Lamb shank confit: The results
When I decided to make lamb shank confit, the first question that occurred to me was, “What makes confit different from any other braise?” Once upon a time, I probably would have answered that it was the cooking medium, a confit being cooking in fat rather than a water-based liquid such as wine or stock. But studies done by the Modernist Cuisine team have suggested there’s no noticeable difference between a confit (duck, in their case) cooked in fat and one cooked sous vide, then dressed with fat. (Obviously, if you didn’t add some fat in the latter case, the flavour difference would immediately be apparent.)
So I mentally ran through the confit process step by step, and it struck me: the difference was in salting the meat beforehand. (“Confit,” after all, is simply French for “preserved,” and salt is a great preservative.) Which is how I arrived at the decision to cure the lamb shanks before cooking them, even though I knew it could lead to textural problems down the road.
To serve, I reheated the previously-cooked-and-chilled lamb shanks in a hot water bath, then seared them quickly in a hot skillet. I cooked up some lentils and made a parsley salad with shallots, roasted red peppers and a pimentón vinaigrette to go alongside.
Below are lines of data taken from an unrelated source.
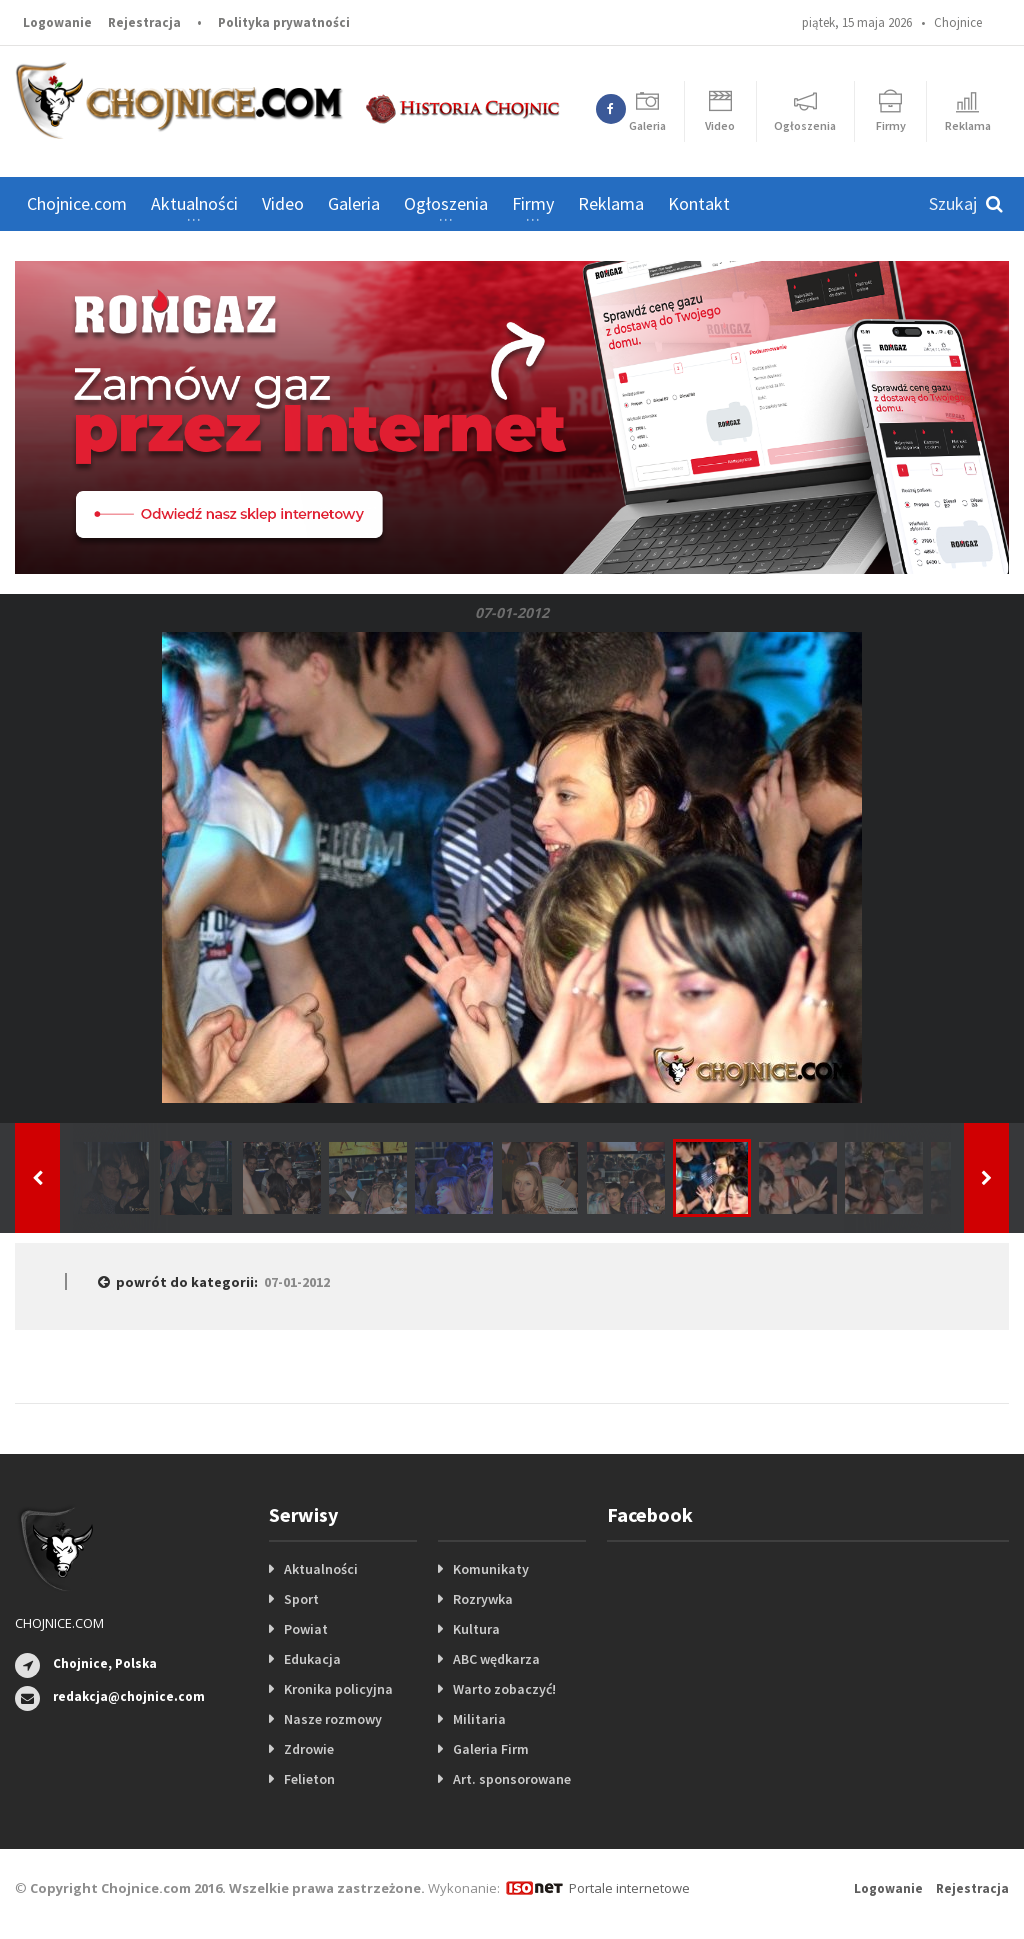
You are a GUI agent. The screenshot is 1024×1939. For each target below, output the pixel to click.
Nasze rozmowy (333, 1719)
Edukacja (312, 1659)
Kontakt (699, 203)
Verdict? Well, this was my first time cooking lamb shanks sous vide. I used the table in Modernist Cuisine to choose my time and temperature (5 hours at 85°C/185°F), opting for a temp that would produce a fairly traditional texture. Even at that, though, they were slightly chewier than I would have liked. The flavour of the salt cure came through beautifully, though, and the meat had a lovely rosy colour from either the cure, the long-time low-temp cooking, or both. I wouldn’t say this dish was a home run, but it will definitely be worth revisiting.